The liberals want the public to believe that Jack Abramoff was a “Republican” lobbyist, even though his clients, and associated firms showered money on Democrats such as Harry Reid and Byron Dorgan. Abramoff’s non-conservative tendencies were also in evidence in his selection of subsidized columnists.
The main one, Doug Bandow, describes himself as pro-drug legalization, anti-abortion, pro-free market, and anti-Iraq War. Bandow says he dislikes President Bush. In fact, Bandow wrote an article before the 2004 presidential election encouraging people to “Vote Democratic” for President.
In another article, Bandow, who resigned from the Cato Institute after his ties to Abramoff were exposed, argued that anger was an “appropriate” response to the Bush presidency.
And yet Paul McLeary of the Columbia Journalism Review called Bandow a “conservative pundit” and his laughable column was headlined “Jack Abramoff’s Press Corps.” This is a classic case of using a convenient label and failing to do elementary research to see if the label really applies.
Similarly, someone named Edward Wasserman of the Miami Herald has written a column about Jack Abramoff and his “his low-light stable of secretly paid commentators.” This “stable” consisted of two people.

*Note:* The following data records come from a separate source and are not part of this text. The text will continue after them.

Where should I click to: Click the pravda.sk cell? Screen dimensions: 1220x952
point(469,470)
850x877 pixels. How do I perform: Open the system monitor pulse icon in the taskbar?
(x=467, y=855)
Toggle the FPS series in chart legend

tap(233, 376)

The other was Peter Ferrara of the Institute for Policy Innovation. He was known as an expert on Social Security. His views on other issues are not widely known.
The story about Bandow was broken by Eamon Javers of Business Week, who accurately noted that Cato is a libertarian rather than a conservative think tank. Javers noted evidence that Bandow wrote favorably about Abramoff’s clients.
While it does tremendous work on some economic and foreign policy matters, the Cato Institute is pro-legalization of drugs and pro-homosexual rights. Bandow may have been pro-life, but a Cato scholar has written that abortion is “an issue about which reasonable people can have reasonable differences.” Hence, the group has not officially taken a pro-life position.
I’ve pointed out several times that convicted inside trader George Soros has a very large “stable” of journalists on his payroll, much more impressive than Abramoff. The Center for Investigative Reporting and the Investigative Reporters & Editors have taken money from his Open Society Institute, which helps explain why you won’t find those groups examining the sources of his wealth and off-shore financial operations.
As for the CJR, the Mediacrity website has examined how this publication concealed the fact that Victor Navasky, publisher of the far-left Nation magazine, had been its secret operator.
Perhaps this helps explain why it was trying to smoke out those “conservatives” on Abramoff’s payroll.